Now we come to the really awkward part of the review. When the game revealed that Liz was dead, I was gutted. But upon reflection, I was only gutted because I knew she was a real person. She was, as I said, a constant presence in the first four segments of the game. But to me her character was a neutral presence. She had a strong competitive side and the sort of meanness that’s socially acceptable among siblings and a counterintuitive fear of bees, but nothing - not even the romantic advice scene, in which her dialogue strangely fails to be naturalistic - that would really explain the PC’s bond with her, as characters, to me.

But I do not need to judge Mike Russo’s bond with his sister, on the basis of these adapted memories or anything else; nor do I need to judge the fact that he chose to memorialize her in this way and with these stories. Any criticism I have made here applies only to the artifact itself; it does not and must not extend behind it to any element of the context. Mike Russo was brave to release this game, and I’m grateful he shared it.

**Records**
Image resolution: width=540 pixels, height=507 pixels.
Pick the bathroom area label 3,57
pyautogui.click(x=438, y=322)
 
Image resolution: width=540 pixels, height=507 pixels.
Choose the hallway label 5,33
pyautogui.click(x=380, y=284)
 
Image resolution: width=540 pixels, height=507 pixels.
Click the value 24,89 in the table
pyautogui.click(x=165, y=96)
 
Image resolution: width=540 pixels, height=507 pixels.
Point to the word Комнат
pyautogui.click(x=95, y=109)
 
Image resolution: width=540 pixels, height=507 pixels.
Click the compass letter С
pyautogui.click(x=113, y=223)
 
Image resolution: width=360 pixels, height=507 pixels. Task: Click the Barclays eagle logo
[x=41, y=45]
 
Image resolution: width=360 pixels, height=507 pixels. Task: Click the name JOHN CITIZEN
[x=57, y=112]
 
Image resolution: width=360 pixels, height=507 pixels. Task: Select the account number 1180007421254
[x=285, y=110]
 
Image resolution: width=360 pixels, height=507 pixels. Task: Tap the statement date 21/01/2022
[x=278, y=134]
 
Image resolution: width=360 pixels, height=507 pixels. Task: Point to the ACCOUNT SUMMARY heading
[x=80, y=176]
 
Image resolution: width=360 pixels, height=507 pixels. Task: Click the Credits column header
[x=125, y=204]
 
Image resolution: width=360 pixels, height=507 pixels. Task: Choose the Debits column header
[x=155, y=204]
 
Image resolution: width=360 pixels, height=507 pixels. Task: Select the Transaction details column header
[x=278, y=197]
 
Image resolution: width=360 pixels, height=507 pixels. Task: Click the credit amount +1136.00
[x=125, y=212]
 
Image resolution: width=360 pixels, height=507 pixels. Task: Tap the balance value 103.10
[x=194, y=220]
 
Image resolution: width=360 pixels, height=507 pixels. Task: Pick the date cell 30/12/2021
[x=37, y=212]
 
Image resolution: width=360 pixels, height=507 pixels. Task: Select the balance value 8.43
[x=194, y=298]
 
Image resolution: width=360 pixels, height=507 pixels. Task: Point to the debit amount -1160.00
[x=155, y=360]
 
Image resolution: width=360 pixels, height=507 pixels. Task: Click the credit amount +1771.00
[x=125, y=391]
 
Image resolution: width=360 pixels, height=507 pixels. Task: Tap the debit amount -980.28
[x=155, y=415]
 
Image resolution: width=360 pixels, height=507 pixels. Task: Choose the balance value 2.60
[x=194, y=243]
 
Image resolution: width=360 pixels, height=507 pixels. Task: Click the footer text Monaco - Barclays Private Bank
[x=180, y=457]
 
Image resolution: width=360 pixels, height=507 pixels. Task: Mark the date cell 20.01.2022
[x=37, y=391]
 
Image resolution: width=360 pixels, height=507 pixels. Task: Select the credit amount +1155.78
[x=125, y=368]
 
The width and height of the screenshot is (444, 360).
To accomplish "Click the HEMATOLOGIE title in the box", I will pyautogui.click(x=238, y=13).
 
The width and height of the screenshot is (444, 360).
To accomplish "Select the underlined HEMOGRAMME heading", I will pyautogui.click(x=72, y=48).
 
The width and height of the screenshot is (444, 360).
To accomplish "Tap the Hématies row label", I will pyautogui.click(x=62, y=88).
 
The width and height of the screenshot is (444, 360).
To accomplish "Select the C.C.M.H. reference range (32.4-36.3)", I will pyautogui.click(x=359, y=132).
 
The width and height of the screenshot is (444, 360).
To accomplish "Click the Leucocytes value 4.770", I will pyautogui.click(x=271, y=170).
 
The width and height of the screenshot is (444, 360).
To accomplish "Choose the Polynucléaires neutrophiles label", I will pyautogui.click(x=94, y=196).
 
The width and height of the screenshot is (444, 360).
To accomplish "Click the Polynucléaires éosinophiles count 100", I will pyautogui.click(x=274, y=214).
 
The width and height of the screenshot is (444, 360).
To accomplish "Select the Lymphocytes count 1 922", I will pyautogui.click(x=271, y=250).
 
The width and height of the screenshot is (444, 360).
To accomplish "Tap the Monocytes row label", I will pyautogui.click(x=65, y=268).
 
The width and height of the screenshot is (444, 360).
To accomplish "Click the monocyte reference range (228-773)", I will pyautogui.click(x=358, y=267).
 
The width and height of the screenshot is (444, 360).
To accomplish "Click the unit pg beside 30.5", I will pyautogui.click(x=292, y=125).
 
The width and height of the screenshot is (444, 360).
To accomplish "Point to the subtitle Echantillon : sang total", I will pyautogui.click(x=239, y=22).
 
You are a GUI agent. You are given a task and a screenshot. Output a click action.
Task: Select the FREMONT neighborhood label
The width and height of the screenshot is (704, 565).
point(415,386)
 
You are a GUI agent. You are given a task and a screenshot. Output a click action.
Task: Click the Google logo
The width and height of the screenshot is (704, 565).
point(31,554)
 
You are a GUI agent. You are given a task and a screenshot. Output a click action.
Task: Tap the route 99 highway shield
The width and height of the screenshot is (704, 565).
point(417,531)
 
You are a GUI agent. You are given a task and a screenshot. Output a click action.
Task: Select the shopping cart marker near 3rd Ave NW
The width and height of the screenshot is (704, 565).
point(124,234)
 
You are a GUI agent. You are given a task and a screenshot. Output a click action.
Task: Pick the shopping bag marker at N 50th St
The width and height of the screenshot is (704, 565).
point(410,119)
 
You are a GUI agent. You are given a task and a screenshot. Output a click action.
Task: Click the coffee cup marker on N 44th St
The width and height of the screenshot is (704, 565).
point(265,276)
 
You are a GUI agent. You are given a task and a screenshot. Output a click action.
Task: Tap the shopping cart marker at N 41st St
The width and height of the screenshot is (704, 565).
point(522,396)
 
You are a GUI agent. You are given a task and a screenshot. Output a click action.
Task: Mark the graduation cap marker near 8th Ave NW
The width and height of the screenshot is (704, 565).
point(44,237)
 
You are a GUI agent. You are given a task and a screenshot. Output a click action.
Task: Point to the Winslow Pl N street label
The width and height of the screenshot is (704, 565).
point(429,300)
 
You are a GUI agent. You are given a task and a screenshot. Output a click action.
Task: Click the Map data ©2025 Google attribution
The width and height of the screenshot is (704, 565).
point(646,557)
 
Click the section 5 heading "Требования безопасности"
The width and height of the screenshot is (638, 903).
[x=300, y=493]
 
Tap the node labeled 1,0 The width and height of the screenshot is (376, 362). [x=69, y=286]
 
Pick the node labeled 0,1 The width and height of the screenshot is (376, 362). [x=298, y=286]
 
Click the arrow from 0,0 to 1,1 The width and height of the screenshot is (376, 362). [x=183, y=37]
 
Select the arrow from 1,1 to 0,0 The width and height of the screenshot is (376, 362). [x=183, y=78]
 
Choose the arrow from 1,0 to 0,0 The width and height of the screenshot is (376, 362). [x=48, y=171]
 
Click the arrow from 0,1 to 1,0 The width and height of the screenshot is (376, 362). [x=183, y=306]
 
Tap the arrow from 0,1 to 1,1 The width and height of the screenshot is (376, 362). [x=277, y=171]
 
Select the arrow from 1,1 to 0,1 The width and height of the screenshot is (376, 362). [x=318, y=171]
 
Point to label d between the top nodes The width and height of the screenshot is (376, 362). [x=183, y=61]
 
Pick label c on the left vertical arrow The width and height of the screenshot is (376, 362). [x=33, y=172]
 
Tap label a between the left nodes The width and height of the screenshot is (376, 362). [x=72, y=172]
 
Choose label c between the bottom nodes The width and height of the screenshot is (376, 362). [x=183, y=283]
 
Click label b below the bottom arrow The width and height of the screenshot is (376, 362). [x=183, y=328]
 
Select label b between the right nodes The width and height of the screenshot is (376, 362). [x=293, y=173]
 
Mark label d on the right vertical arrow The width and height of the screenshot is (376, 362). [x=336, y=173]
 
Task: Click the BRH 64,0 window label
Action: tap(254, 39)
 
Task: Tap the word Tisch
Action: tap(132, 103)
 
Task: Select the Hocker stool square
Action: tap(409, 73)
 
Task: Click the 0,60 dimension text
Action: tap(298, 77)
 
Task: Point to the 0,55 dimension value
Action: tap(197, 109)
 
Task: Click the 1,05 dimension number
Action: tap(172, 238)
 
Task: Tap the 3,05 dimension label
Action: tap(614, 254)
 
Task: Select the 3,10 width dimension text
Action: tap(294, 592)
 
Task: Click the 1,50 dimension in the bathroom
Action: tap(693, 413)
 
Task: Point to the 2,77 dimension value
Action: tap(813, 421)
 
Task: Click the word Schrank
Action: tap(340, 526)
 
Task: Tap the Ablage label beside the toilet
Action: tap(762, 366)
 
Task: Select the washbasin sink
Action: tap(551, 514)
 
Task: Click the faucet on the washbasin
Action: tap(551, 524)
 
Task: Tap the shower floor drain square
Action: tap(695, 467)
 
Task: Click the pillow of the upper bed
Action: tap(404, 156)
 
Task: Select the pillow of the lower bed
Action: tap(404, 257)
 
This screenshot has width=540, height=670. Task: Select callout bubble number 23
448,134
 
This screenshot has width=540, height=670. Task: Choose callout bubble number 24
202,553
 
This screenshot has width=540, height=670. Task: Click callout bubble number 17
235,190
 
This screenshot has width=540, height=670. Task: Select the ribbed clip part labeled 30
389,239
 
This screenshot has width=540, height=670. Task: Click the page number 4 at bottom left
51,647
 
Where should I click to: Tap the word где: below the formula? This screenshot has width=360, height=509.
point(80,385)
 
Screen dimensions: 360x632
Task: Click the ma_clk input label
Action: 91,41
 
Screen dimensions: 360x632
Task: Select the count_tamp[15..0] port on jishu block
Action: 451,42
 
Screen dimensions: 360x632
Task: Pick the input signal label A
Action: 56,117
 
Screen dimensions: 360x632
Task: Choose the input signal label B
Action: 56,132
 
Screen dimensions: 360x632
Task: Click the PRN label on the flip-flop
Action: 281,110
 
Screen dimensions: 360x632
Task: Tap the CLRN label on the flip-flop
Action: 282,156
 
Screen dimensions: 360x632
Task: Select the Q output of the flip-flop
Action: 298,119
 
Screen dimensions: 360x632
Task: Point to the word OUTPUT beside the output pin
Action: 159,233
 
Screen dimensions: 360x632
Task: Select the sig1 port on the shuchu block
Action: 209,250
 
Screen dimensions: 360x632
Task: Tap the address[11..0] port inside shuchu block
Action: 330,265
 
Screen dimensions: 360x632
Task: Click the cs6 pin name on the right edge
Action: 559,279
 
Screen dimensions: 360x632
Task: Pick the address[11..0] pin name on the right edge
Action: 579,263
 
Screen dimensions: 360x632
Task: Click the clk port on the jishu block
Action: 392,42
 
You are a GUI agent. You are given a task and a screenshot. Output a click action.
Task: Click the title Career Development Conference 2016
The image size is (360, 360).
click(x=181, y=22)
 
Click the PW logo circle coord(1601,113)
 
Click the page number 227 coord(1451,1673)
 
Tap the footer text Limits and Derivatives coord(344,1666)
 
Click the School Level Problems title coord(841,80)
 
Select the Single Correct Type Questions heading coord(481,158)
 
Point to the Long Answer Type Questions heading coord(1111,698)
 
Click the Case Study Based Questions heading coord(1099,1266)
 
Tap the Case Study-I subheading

**Work task A**
From the game review, extract the passage that begins with "But I do not" and ends with "he shared it.".
**Work task B**
Continue the review of Mike Russo's game from the end of its final sentence.
The records have no connection to the game review.

**Final answer A**
But I do not need to judge Mike Russo’s bond with his sister, on the basis of these adapted memories or anything else; nor do I need to judge the fact that he chose to memorialize her in this way and with these stories. Any criticism I have made here applies only to the artifact itself; it does not and must not extend behind it to any element of the context. Mike Russo was brave to release this game, and I’m grateful he shared it.

**Final answer B**
Rankings

Walking Into It
Sting
What Heart Heard Of, Ghost Guessed
Wabewalker
Unfortunate
The Vaults
What remains of me

4 Likes

Thanks so much for the review – I really appreciate you sharing your thoughts, and thanks for the kind words on what worked for you! A quick response under spoiler-block on the thing you mentioned feeling awkward to include in the review:

It’s totally fine to have whatever response to the game as you have, of course, since as you say the judgment is just on how (and how well) I wrote the thing, not anything personal – and I tried my best to preemptively keep folks from feeling bad about stuff like this in the afterward! But on the specific thing you mention – not feeling as much of a strong, positive, emotional connection to the character of Liz as presented, either for you directly or between her and the Mike character – that’s actually a response I expected and maybe even intended? I wanted to steer clear of having the thing come off too sentimental, downbeat, and woe-is-me-ish, and frankly I’m not sure I’d have had the mental or emotional wherewithal to actually write the thing if I’d tried to communicate what we meant to each other, vs. trying to stick rather strictly to exactly what happened, and was felt, in each of those memories. Probably this makes the piece weaker than it could be, so I think it’s absolutely a fair critique, and definitely not anything to feel awkward about pointing out (you should feel perceptive :slight_smile: )

Cheers and thanks again!

2 Likes

Thanks for responding to my review! I agree that it likely wouldn’t benefit the story to be extremely sentimental, so maybe it is for the better that it’s just, “Here are specific events where she was present.”

I appreciated this window into your/her lives, either way!

1 Like

Thank you for the review Lava Ghost!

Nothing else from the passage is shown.